Tuesday, March 29, 2011

From John Robertson

The Government Gazette Extraordinary published on Friday revises the indigenisation demands being placed on the mining industry. In essence, the changes are that:


(1) The disposal of 51% of the shares in mining companies to indigenous Zimbabweans will apply to all companies with a net asset value of more than one US dollar (US$1)

(2) The disposal of the shares to indigenous Zimbabweans must be completed by September 25 2011

(3) Affected companies must submit indigenisation plans by May 9 2011.

Previously, the indications were that companies with a net asset value of less than US$500 000 were exempt from the indigenisation legislation and that the disposal of the shares had to be accomplished within five years of the publication of the regulations.

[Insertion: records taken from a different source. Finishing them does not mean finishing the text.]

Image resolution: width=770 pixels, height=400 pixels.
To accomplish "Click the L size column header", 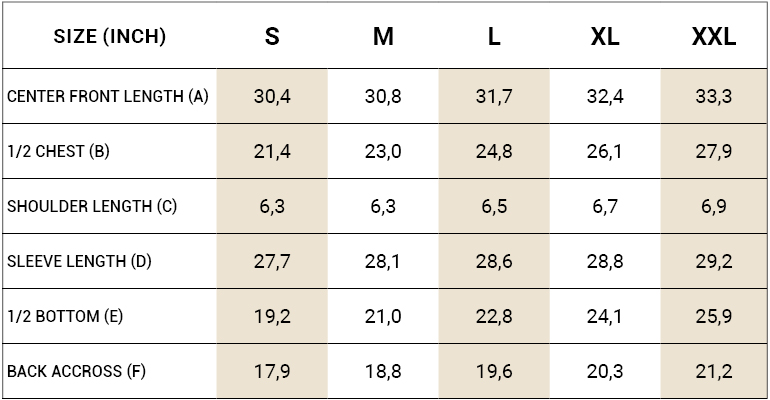I will [x=494, y=38].
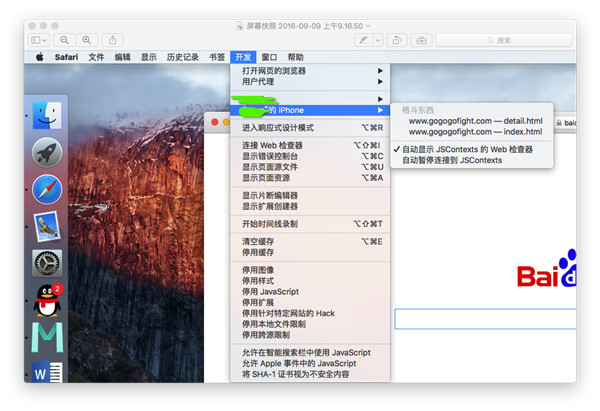
Task: Click the zoom in magnifier in the toolbar
Action: click(87, 40)
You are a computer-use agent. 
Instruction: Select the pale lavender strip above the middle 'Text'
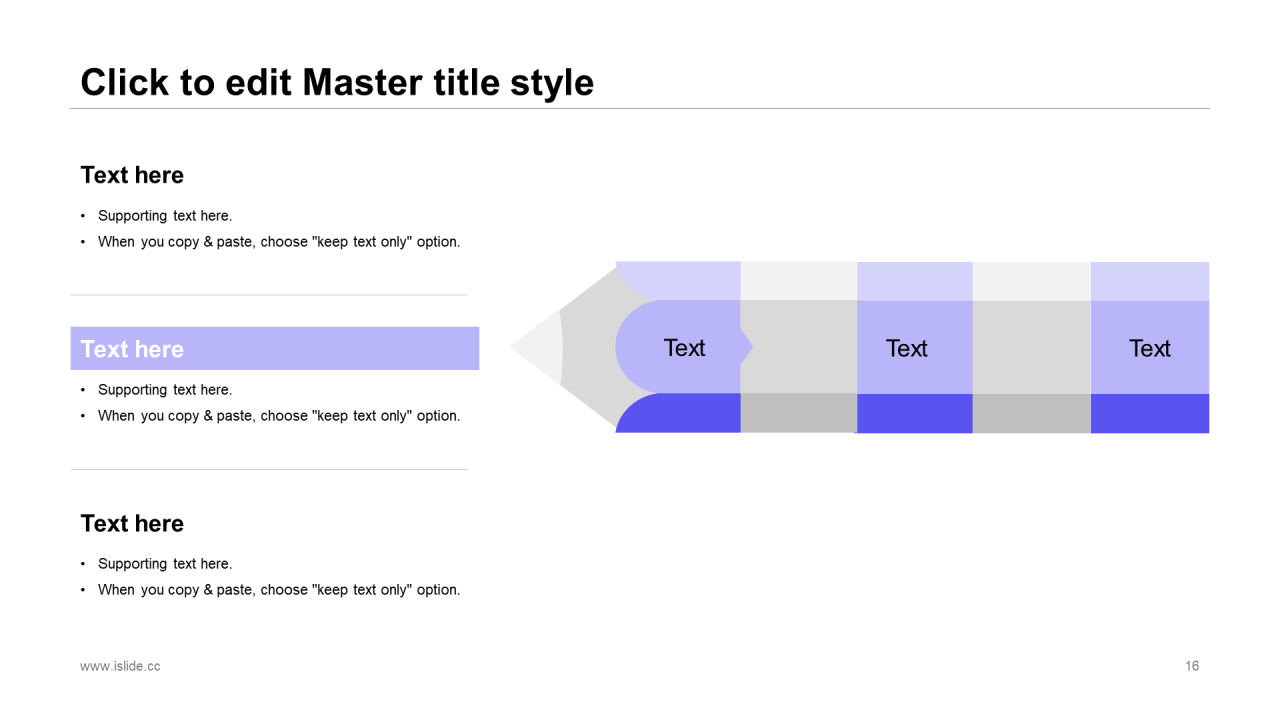(915, 281)
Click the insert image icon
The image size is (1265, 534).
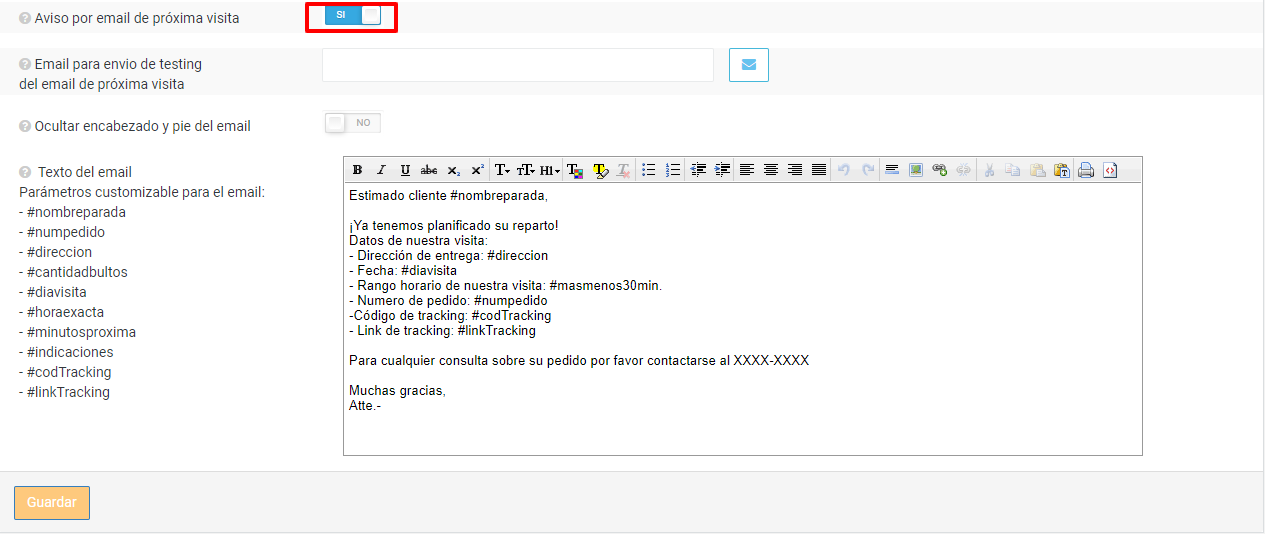(x=915, y=170)
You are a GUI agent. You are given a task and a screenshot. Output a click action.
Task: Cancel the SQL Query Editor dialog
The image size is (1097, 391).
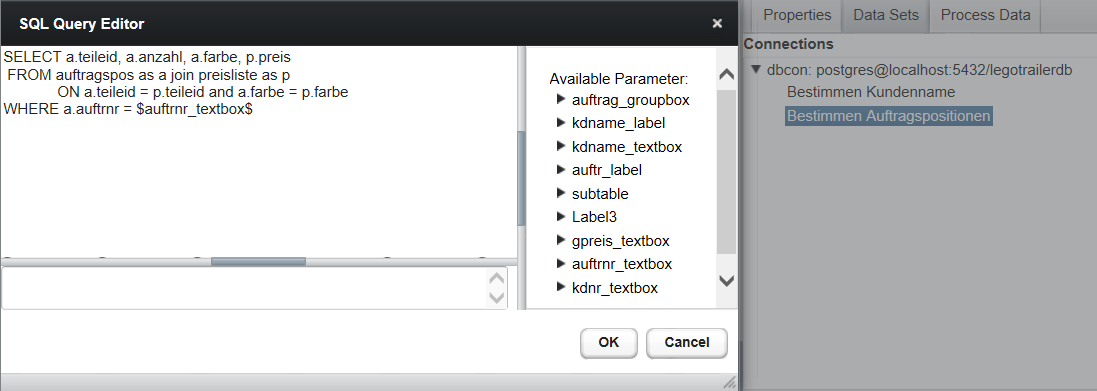pyautogui.click(x=686, y=343)
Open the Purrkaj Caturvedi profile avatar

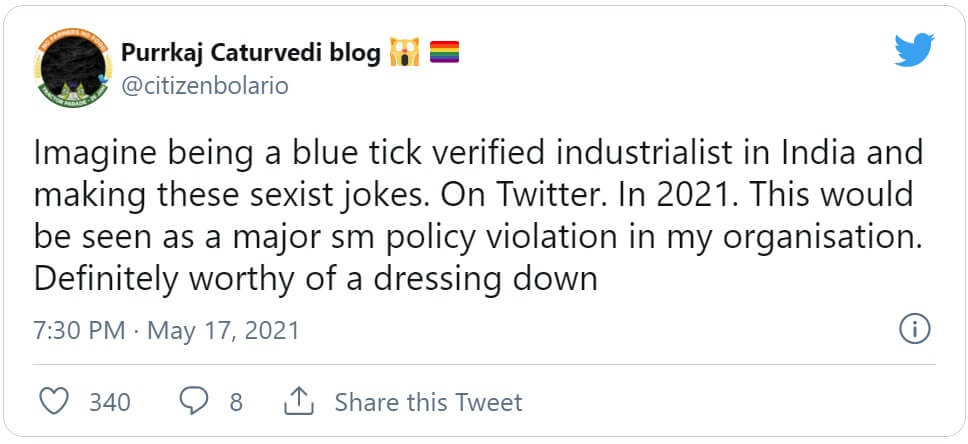coord(68,68)
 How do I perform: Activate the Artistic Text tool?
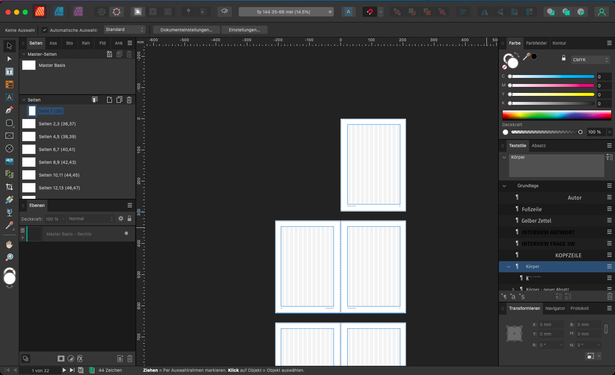tap(9, 97)
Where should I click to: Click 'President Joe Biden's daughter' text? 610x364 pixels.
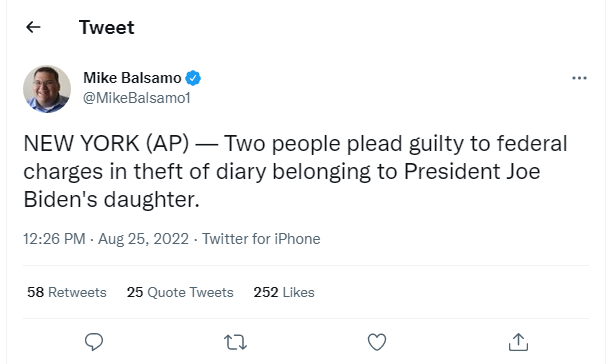point(282,186)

The single-page publication is attached. Without referring to the earlier definitions of Indigenous Zimbabwean, this document adopts the phrase “designated entity” to describe the authorised recipients of the shares that companies must relinquish. The former definition, “Any person who, before the 18th of April 1980, was disadvantaged by unfair discrimination on the grounds of his or her race, and any descendant of such persons” is now replaced by these “designated entities”, which include:

(a) the National Indigenisation and Economic Empowerment Fund
(b) the Zimbabwe Mining Development Corporation
(c) any company formed by the Zimbabwe Mining Development Corporation
(d) a statutory wealth fund
(e) an employee share ownership scheme, or trust, or community share ownership scheme

Paragraph three refers to the valuation of asset values having to take into account the State’s sovereign ownership of the minerals, which requirement is clearly an attempt to reduce the amount that will have to be paid for the shares by the designated entities. However, no commitment is imposed on the designated entities to actually pay for the shares by September 25 or even to meet the bill for these by the end of the further three months that “on good cause” might be granted as an extension. Non-payment for what is being purchased would normally be considered very good cause for not parting with the asset, but it appears that government has no intention of offering the mining companies the right to cancel the sale of their shares on such grounds.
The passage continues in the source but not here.